**** SOURCE

Casual, welcoming words matched with minimal yet stylish cartoons keep with Oscar’s “simple, intuitive, and human” design philosophy. The overall effect also helps transform health insurance – something that’s usually dull, confusing, and even irritating – into something interesting, easy to understand, and even fun.

The lesson? Effective language isn’t just verbal. It’s visual, too.

Highlighting benefits over features, the brand’s many animated videos (available in English and Spanish) playfully point out how Oscar comes in handy in peoples’ everyday lives. Other animated video content provides simple explanations of health insurance processes and policies, while a new generation of illustrations and infographics extend Oscar’s accessibility and approachability on the Oscar blog and social channels.

“Instead of using white and gray, we made Oscar colorful. Instead of writing copy that sounded professional, we developed a brand voice that felt more like a friend and put health insurance in terms that anyone could understand. And instead of showing generic photos of smiling families, we created a whole world of diverse animated characters that felt more fun and interesting,” Peck says.

Thanks in part to the team’s creative efforts, Oscar was able to more than double enrollment over the course of eight months back in 2015. “All of these things came together to create a brand that didn’t look or sound like health insurance at all – and that was a good thing,” says Peck. 

Headspace

Another brand trying not to look or sound like the product it’s peddling? Headspace, the digital health platform and meditation app that bills itself as a “gym membership for the mind.”

********
**** STORED DATA

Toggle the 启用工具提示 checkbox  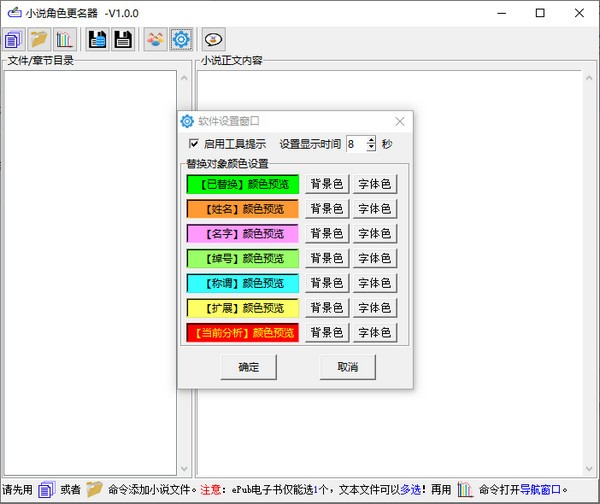[x=194, y=144]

********

[REQUIREMENTS]
A. Reproduce word for word the stretch of the brand design passage from "Casual, welcoming words" through "and even fun.".
B. Condense the paragraph of the brand design passage that begins "Instead of using white and gray" into a short bulleted list of the choices Peck describes.

[ANSWERS FOR THIS EXERCISE]
A.
Casual, welcoming words matched with minimal yet stylish cartoons keep with Oscar’s “simple, intuitive, and human” design philosophy. The overall effect also helps transform health insurance – something that’s usually dull, confusing, and even irritating – into something interesting, easy to understand, and even fun.

B.
According to Peck, Oscar:
- Used color instead of white and gray
- Built a friendly brand voice that explained health insurance in plain terms, rather than professional-sounding copy
- Created diverse animated characters instead of generic photos of smiling families